Celui qui décide de ne plus faire entrer le monde et les Êtres dans sa subjectivité, dans sa partialité, conserve une vision pure et libre de tout jugement. Il voit le monde tel qu’il Est. Ce faisant, il se garde lui-même tel qu’il Est. Aussi, s’il se trouve rejoint dans sa démarche, il advient que personne ne juge personne.
La vision libre de jugement est notre état par défaut. C’est de nous avoir conditionnés au jeu du personnage, que, pour le défendre et le valoriser, nous sommes entrés en compétition. Juger, évaluer, catégoriser, cela correspond à ce à quoi notre mental s’emploie en permanence. Tout cela dans le but de nous rassurer et maintenir le rôle que nous pensons occuper.
Il est facile de comprendre comment l’illusion doit veiller à se maintenir pour détenir une quelconque valeur. Tel un funambule, elle doit garder l’équilibre sous peine de tomber. C’est une tension de chaque instant où notre personnage doit mériter sa légitimité. À l’inverse, dans sa vérité, notre Être n’en a cure de toute cette histoire. Dans son royaume, rien ne connaît d’exclusion ni ne doit mériter sa place. Tout est uni et vrai et le demeure.
Notre tendance à projeter des idées ne constitue pas un problème en soi.
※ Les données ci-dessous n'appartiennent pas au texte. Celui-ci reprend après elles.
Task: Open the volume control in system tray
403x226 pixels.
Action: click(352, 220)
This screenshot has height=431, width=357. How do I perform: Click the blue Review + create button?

Ce qui le devient, c’est de ne tenir compte que de notre vision personnelle et d’en oublier la perception directe et neutre. Tant que nous restons conscients que nos idées et nos avis ne sont pas la réalité, tout va bien. La Vérité est vérité et l’illusion est illusion, le réel et l’imaginaire ne peuvent pas se mixer entre eux.